:: DATA UNDER STUDY ::

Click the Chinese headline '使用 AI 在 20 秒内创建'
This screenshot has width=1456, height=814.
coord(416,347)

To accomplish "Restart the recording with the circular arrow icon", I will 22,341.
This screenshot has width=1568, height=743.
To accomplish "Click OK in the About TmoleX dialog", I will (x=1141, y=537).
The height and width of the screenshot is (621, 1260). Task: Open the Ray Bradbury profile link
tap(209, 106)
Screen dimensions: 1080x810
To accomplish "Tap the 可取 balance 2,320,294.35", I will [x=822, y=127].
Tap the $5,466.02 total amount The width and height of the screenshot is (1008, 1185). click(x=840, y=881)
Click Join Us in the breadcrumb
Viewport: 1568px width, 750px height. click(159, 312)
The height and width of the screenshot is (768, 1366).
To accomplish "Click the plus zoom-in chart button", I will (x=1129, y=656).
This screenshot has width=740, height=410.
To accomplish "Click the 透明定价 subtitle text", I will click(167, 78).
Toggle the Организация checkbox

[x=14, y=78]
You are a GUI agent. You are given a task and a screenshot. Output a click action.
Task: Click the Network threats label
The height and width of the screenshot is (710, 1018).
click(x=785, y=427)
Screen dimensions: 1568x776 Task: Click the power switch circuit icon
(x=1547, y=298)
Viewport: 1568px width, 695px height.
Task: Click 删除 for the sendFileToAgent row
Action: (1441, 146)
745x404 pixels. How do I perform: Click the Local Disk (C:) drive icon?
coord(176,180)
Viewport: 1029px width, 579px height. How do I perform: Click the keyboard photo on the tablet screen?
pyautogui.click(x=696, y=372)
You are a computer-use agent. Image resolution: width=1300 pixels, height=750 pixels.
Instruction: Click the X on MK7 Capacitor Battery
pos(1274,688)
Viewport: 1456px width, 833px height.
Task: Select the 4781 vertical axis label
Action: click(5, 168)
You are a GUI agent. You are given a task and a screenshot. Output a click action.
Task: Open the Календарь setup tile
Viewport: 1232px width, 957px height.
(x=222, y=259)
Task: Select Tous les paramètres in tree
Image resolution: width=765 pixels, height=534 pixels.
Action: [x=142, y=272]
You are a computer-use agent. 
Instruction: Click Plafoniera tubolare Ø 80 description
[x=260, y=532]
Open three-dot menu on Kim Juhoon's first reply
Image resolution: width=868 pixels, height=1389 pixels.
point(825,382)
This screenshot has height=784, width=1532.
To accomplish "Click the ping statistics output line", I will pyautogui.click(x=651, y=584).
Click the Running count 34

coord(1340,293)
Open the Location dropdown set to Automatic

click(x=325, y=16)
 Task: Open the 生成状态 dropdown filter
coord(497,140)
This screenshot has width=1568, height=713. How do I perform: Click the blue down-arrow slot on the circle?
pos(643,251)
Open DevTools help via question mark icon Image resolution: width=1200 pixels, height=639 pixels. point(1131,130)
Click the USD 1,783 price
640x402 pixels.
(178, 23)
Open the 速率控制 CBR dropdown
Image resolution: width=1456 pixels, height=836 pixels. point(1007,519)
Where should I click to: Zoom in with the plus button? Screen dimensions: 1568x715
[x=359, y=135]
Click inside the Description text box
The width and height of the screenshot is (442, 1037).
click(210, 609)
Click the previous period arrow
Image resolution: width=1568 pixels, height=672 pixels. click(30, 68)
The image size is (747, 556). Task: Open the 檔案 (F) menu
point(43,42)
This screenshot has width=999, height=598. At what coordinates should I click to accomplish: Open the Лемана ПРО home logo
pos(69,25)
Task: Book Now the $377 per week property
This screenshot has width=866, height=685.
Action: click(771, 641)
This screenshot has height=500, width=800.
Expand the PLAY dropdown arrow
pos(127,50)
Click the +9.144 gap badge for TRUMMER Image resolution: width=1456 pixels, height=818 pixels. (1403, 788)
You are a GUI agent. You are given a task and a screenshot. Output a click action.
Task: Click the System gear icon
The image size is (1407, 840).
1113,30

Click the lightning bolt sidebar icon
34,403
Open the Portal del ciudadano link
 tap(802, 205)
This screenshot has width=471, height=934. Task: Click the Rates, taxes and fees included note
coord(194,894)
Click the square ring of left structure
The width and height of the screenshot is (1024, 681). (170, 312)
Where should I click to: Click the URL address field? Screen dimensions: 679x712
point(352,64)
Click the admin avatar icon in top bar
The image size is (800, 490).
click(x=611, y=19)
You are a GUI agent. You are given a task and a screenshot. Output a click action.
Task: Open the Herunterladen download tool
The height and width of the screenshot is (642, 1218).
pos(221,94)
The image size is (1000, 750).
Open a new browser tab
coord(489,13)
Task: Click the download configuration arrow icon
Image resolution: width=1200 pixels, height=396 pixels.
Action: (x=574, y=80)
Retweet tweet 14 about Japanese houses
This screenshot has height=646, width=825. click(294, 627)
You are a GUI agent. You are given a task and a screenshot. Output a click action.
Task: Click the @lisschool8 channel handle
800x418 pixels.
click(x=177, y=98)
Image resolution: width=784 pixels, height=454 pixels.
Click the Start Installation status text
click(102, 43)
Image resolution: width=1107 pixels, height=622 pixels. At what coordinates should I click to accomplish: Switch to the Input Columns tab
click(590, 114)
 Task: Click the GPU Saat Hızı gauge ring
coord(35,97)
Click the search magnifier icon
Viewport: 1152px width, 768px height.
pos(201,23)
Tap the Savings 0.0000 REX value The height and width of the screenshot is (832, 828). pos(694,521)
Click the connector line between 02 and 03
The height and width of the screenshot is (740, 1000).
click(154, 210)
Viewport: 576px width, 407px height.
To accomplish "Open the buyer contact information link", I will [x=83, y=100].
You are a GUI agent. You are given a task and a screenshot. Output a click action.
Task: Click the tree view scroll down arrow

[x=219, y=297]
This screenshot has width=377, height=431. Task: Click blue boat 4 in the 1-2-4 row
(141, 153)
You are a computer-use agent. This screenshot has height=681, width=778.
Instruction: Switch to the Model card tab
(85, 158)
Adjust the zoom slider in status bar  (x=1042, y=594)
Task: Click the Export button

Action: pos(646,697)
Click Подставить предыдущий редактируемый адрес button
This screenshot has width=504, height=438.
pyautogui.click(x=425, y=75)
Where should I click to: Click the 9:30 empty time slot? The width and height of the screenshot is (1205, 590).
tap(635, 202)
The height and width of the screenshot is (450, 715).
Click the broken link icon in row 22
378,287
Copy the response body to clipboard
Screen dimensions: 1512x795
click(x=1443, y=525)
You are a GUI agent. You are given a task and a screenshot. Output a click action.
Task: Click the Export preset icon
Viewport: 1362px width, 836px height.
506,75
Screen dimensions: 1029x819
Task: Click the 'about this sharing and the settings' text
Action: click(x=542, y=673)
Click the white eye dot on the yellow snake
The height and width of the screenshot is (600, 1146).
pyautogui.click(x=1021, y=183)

:::

* **WHAT IS NEEDED**
In the records, which lines use the word "download"? Report them.

* **ANSWER FOR THE TASK**
Task: Open the Herunterladen download tool
Task: Click the download configuration arrow icon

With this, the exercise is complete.